The call pertaining to individuals pertains to the community, too. It is telling that Benedict refers to it as corpus monasterii. To enter a monastery is to become ‘one body’ with my brothers, my sisters. That is why Benedict is stern regarding centrifugal behaviour. The true monk or nun seeks to be where the community is. A sign of monastic authenticity is the readiness and will to be incorporated. Today we thank God for the community here on Tautra, a quarter-century after it was founded. You have rooted yourselves perseveringly, dear sisters, out here by the fjord, in this fruitful but weather-beaten soil. Day and night you present your worship and your lives to God’s praise and for the blessing of humankind. Your presence is a point of crucial reference for our diocese. You are held in affection and esteem. We love you very much.

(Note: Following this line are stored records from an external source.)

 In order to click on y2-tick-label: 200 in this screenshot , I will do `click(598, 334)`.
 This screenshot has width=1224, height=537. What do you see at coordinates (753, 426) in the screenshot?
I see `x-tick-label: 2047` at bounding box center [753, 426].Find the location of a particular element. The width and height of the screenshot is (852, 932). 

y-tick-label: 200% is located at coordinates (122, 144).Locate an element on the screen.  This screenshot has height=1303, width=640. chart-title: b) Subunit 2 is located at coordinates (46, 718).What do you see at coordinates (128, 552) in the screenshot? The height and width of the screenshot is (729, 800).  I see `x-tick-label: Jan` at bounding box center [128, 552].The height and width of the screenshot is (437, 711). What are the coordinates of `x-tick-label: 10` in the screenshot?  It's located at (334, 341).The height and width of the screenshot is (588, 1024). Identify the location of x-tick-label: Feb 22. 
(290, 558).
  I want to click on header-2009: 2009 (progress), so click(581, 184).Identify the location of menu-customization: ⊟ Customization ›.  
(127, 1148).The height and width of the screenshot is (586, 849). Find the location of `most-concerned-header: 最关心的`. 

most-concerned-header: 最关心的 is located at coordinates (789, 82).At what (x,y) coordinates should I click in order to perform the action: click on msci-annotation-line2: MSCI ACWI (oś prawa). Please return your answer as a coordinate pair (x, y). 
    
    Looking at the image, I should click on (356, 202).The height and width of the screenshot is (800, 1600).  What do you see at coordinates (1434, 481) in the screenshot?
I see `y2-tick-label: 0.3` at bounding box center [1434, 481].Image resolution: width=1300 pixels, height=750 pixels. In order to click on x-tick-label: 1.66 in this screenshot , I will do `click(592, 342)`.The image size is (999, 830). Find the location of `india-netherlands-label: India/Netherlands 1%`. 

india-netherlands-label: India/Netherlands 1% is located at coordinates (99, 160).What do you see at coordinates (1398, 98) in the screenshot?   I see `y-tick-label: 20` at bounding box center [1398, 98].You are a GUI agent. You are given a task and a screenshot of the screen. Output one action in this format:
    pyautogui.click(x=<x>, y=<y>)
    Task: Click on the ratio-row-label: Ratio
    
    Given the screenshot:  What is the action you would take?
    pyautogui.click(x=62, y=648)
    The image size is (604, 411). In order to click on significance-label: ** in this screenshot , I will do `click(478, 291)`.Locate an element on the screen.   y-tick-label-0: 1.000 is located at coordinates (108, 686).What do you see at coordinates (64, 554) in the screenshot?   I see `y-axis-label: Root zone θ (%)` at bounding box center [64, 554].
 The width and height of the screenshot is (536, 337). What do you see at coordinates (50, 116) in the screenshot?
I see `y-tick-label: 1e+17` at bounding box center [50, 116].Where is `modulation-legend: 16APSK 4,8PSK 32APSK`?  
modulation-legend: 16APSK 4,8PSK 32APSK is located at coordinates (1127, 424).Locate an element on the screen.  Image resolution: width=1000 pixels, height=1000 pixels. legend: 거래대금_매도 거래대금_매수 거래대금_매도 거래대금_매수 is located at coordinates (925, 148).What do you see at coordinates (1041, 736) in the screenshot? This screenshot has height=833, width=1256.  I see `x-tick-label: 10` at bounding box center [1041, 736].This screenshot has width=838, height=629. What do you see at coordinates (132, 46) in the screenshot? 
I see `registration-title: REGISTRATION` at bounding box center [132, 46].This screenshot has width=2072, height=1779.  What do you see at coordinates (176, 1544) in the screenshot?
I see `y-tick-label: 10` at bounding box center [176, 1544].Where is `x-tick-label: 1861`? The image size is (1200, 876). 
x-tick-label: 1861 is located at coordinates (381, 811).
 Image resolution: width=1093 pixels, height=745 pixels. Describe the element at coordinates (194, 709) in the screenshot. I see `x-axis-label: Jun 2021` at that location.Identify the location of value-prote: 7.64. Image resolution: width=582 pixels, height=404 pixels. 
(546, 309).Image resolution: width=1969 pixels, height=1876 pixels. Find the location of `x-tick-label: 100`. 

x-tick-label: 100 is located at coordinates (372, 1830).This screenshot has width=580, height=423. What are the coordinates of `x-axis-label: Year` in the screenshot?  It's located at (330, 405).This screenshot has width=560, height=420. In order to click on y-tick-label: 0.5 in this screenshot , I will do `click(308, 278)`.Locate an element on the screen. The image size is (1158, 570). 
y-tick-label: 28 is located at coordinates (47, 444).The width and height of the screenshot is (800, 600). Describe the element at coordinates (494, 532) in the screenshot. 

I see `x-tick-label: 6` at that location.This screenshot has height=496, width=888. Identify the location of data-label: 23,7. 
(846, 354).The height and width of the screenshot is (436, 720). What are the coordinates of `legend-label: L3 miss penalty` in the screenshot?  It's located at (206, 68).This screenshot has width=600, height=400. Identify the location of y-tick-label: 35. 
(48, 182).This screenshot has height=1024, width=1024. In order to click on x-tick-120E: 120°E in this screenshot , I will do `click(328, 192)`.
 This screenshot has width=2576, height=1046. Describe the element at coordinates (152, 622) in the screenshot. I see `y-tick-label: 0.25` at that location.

It is said that youth matures more slowly now than before. Still, at 25 one is reckoned an adult willy-nilly. We, your friends, wish you well for the time ahead. May the monastic be lived in this place without compromise, so that Jesus may be revealed with the features of this land, this region. In that respect is is important that Norwegian becomes, as last, your common language. You have lovingly embraced the landscape here; now it it the language’s turn. In that way you will become ever more fully what you already are: a sign of God’s kingdom’s real presence. Today’s collect expresses a daring intention: ‘Shape us in the likeness of the divine nature of our Redeemer, whom we believe to be true God and true man.’ Live, Sisters, in such a way that all can learn from you what these words mean, that they are credible. Thank you for your fidelity thus far! May God, at the intercession of the Blessed Virgin, richly bless the way ahead.